In 1988, Barbara Anderson wrote an article arguing the Pietà acquired by the J. Paul Getty Museum in 1985 was from the circle of Fernando Gallego. While this Pietà is a rather typical example of its kind, she notes the artist’s, “...blunt rejection of the female beauty and decorous grief typical of fifteenth-century depictions of the Virgin. In their place is a boldly unidealized but nonhistrionic depiction of profound sorrow." Anderson notes that as opposed to Flemish practice at the time, Spanish artists stripped away many of the mundane objects in order to emphasize a more conceptual religious experience. Provenance of the piece proved tricky, as the Virgin's face was overpainted in subsequent restorations, and its continental style led many scholars to believe it was an early 16th-century French piece.
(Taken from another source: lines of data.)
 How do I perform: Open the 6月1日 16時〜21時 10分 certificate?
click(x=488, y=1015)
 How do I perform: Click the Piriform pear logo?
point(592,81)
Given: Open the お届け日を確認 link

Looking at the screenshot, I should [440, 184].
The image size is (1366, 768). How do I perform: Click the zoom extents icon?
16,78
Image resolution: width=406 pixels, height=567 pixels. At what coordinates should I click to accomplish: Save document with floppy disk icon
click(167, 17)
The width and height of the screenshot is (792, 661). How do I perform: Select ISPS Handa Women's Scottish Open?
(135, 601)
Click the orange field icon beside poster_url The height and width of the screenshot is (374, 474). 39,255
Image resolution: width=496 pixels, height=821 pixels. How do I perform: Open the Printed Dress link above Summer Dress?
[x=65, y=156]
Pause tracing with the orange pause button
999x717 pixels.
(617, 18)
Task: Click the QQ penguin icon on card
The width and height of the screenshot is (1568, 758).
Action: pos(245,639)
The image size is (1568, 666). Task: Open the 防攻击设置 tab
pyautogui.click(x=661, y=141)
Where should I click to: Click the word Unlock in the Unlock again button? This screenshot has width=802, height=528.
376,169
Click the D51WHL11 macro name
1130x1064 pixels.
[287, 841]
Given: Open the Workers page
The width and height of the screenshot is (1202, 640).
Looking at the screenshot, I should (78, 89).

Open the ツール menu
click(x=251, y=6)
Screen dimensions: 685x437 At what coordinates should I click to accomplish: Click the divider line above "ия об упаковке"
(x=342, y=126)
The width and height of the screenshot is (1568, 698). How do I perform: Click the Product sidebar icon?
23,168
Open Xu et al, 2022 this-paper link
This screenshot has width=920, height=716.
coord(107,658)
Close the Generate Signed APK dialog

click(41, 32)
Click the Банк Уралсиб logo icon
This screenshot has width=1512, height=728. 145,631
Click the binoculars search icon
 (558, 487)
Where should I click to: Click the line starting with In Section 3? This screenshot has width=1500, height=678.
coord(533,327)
When it was finally attributed to a Spanish artist by art historian Charles Sterling, it was at a time when workshops and masters were still being classified, and the Getty's piece was discussed as a possible Juan Nuñez or Bartolome Bermejo, due to the Netherlandish style and similarities in composition. Anderson compares the Pietà to the Crucifixion now in the Prado Museum and Saint Acacius and the Ten Thousand Martyrs on Mount Ararat in the SMU collection, discussing color palette, figural representation, and landscape. Although there are disparities between the three paintings, Anderson argues that they are all linked to Gallego's circle via style and date. This discussion proves the difficulties in attribution to Medieval and Early Renaissance works, many of which were completed in an artist's workshop and had many painters involved. As this was published in the late 1980s, more research has been conducted on Gallego's workshop and the Saint Acacius panel has now been attributed to Francisco Gallego, along with the Getty's Pietà.